L'adjectif « arable » sous-entend que l'on s'intéresse à cette couche d'abord sous l'angle agronomique ou agricole, même si elle n'est pas nécessairement labourée ; c'est la couche principalement concernée par l'application (ou l'absence) des modes de travail du sol et de fertilisation.
Elle revêt une grande importance écologique en ce qui concerne la biodiversité et le stockage du carbone.
Description
Sources non exhaustives : Dominique Soltner[1]
Voir aussi le site de l'Inra Maroc pour une représentation plus pédagogique.
La couche arable est composée de particules minérales et de matière organique. Elle s'étend généralement jusqu'à une profondeur de 13 à 25 cm. Cependant si l'on prend en compte la zone explorée par les racines on atteint 1 m environ dans les zones tempérées cultivées ; ce chiffre peut être multiplié par dix dans les zones tropicales humides[2].

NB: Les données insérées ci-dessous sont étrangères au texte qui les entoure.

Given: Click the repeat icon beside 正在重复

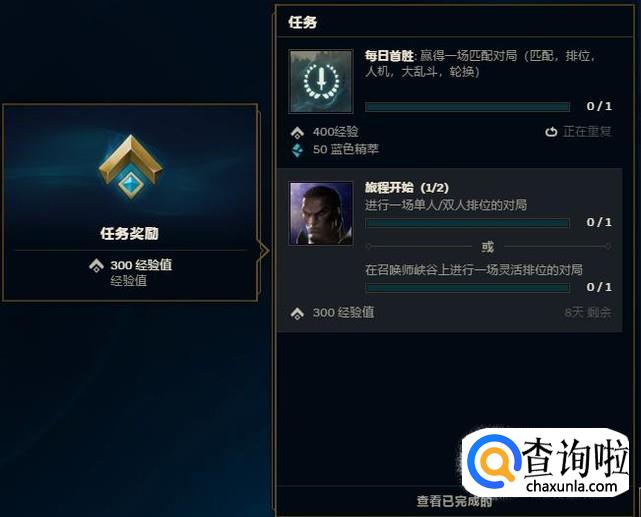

La couche arable présente une forte concentration de racines, car c'est là que les plantes obtiennent leurs nutriments vitaux, à l'exception notable du carbone, puisé dans l'air par les feuilles. La couche arable abrite aussi une importante activité bactérienne, fongique et entomologique favorisant l'humification, sans laquelle le sol deviendrait moins propice aux plantes. Ainsi, une couche arable saine est un microbiome très riche qui abrite un large éventail d'espèces[3]. Les insectes et les autres éléments de la faune du sol jouent un rôle important dans la décomposition des matériaux, l'aération et la bioturbation du sol[4]. La matière organique se condense et se dépose en couche d'humus au fil du temps.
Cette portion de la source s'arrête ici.